Am Besten Rücksprache mit der zuständigen Berufsgenossenschaft, oder Firmen 
wie dieser http://www.mebedo.de/home.html

Oder derjenige von Euch, der die Verantwortung übernehmen soll, macht in der Abendschule seinen Meister.
Das wird in der Regel auch akzeptiert.

Gruß 
Tommi


----------



## jürgen g (21 Februar 2016)

Hallo Tommi,

danke für deine Antwort.
Habe mir das mit der 1000-10 nachgelesen. Scheint wir kommen um den Meister nicht drum herum.

Gruß

Jürgen


----------



## holgermaik (22 Februar 2016)

Hallo Jürgen.
Es kommt darauf an, welche Verantwortung dir übertragen werden soll. Für die Fach- und Aufsichtsverantwortung reicht eine abgeschlossene Ausbildung (DIN VDE 1000-10:2009-01 Ziffer 3.1.) Für die verantwortliche fachliche Leitung eventuell mit Garantenstellung ist eine höhere Qualifikation erforderlich.
Wobei eine Ausbildung zum Meister immer gut ist.
Holger


----------



## jora (22 Februar 2016)

Hallo zusammen,

die Diskussion befindet sich leider im falschen rechtlichen Rahmen, eine Norm hat keinen Gesetzescharakter.
Hier sollte das Arbeitsschutzgesetz mit der BetrSIchV herangezogen werden.

Gruß
Alex


----------



## Tommi (22 Februar 2016)

jora schrieb:


> Diskussion befindet sich leider im falschen rechtlichen Rahmen...

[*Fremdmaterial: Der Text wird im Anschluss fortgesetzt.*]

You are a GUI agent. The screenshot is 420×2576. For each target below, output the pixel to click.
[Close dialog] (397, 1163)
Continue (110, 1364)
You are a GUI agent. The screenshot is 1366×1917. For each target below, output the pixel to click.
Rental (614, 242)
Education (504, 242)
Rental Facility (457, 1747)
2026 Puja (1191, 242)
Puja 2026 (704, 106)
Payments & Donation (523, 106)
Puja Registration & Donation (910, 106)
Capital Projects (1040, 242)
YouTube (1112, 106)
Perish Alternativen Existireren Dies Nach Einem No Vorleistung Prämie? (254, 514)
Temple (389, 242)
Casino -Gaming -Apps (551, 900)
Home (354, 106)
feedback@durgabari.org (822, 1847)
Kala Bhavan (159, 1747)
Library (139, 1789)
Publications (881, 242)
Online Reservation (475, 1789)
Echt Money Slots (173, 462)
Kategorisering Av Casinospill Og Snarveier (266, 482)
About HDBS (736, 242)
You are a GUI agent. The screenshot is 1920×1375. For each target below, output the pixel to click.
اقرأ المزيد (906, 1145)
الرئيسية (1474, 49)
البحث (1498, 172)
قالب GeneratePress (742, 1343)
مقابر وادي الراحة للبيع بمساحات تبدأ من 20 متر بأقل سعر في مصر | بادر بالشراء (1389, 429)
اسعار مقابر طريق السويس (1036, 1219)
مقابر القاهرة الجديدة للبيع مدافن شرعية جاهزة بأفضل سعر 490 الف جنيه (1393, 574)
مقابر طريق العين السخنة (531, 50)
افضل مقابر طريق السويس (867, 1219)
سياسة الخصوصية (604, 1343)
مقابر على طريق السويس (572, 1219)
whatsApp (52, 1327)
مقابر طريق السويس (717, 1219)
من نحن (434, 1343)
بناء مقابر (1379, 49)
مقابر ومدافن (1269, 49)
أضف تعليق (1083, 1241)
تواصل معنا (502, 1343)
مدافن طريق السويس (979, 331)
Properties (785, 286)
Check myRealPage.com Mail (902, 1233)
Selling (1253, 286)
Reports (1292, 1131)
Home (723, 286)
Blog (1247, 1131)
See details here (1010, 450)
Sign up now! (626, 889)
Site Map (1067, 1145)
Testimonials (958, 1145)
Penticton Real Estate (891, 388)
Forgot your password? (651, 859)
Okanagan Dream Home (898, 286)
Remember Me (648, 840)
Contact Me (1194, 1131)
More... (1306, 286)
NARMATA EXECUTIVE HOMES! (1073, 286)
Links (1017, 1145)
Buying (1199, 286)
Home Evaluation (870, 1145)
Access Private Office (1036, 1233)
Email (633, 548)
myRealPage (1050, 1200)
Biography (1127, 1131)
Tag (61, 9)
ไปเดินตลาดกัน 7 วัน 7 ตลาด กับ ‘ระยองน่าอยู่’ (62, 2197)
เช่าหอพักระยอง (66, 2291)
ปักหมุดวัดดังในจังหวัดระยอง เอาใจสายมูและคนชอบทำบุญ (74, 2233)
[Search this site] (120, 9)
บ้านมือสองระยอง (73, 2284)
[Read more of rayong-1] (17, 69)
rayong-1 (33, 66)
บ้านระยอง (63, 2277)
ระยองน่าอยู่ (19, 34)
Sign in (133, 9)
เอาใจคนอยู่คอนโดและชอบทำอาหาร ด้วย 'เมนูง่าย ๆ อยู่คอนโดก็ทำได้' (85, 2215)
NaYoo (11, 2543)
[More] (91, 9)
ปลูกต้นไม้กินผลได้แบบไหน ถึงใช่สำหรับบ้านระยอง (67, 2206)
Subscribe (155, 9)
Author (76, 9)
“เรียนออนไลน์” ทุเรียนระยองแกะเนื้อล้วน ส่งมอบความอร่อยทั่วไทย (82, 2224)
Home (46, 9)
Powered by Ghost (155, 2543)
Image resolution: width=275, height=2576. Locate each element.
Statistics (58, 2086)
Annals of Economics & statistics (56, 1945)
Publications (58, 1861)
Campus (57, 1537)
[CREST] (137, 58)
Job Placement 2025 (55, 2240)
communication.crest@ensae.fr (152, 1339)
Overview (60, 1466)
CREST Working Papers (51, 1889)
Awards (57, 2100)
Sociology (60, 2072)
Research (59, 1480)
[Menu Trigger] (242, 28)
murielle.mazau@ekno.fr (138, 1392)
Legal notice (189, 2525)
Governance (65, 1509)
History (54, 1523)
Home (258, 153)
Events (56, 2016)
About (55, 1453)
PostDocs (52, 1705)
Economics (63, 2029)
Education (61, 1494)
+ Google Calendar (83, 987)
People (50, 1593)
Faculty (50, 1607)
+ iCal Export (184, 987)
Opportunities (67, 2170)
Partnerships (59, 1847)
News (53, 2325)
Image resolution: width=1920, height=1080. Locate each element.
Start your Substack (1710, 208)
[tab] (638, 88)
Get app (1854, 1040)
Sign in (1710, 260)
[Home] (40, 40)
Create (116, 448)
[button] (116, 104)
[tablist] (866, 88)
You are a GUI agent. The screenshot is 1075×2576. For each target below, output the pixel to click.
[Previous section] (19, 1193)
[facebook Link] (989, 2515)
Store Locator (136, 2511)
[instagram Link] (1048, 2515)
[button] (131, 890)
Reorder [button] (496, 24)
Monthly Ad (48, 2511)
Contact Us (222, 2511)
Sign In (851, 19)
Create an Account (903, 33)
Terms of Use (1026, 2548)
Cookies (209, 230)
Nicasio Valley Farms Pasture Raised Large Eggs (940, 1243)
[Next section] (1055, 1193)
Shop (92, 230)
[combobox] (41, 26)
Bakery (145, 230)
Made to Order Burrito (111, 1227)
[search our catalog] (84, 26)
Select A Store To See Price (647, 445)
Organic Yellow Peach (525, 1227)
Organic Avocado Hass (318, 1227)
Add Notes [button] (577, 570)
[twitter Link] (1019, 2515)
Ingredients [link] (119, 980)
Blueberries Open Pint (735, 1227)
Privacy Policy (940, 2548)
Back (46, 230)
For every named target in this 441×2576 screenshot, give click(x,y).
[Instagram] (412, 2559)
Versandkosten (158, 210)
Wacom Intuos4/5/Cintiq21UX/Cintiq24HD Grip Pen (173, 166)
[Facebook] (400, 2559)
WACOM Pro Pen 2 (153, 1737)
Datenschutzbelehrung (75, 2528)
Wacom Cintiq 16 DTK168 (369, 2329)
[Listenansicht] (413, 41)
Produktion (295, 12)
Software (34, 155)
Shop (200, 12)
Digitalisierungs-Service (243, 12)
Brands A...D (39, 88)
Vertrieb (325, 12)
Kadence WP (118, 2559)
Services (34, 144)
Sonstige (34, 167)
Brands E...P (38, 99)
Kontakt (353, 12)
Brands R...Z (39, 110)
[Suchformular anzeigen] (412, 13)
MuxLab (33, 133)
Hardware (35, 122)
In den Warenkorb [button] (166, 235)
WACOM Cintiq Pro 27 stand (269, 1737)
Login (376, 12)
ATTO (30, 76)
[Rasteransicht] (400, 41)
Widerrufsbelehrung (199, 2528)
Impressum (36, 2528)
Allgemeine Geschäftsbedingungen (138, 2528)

Aha, und was steht da zum Thema drin?

Gruß
Tommi


----------



## jora (22 Februar 2016)

Nichts und das ist auch sinnvoll, ansonsten wäre das ein Eingriff in die betriebliche Sturkur.
Grundsätzlich muss der Leiter der E-Werkstatt sich mit nichts auskennen, vorausgesetzt er muss anhand seiner Beschreibung über spezielles Wissen bzw. Qualifikation verfügen, z.B. Hochspannungsschalterlaubniss, abgeschlossenes Studium, usw...

Somit würde ich erst einmal die Stellenbescheibung genauer anschauen und danach die Qualifikation festlegen bzw. vorzugsweise festlegen lassen. 

Alternativ wäre das korrekte Pendant zur Norm das Regelwerk der BG, aber ob hier dann was zu finden ist....


----------



## Tommi (22 Februar 2016)

> Grundsätzlich muss der Leiter der E-Werkstatt sich mit nichts auskennen



Das heißt, ein Kaufmann kann Leiter einer Elektrowerkstatt sein, hat seine Elektrofachkräfte unter
sich und kann die Inhalte der VDE 1000-10 bzgl. "Verantwortlicher Elektrofachkraft ignorieren"?
Wenn das geht, wäre es eine interessante Info für alle.

Gruß
Tommi


----------



## tecthor (22 Februar 2016)

Im Handwerk ist meines Wissens nach, ein Elektromeister notwendig. Dieser wird in die Handwerksrolle eingetragen und ist Konzessionsträger bei den Stadtwerken. Sollte es keinen Meister geben kann unter bestimmten Bedingungen diese Aufgabe auch von einem "Altgeselen" erfüllt werden. 

Gruß
Thorsten


----------



## Morymmus (22 Februar 2016)

Also aus meiner Sicht werft ihr hier zwei dinge durcheinander:

1. Verantwortliche Elektrofachkraft (VEfK)
2. Abteilungsleiter einer E-Werkstatt/Instandhaltung etc.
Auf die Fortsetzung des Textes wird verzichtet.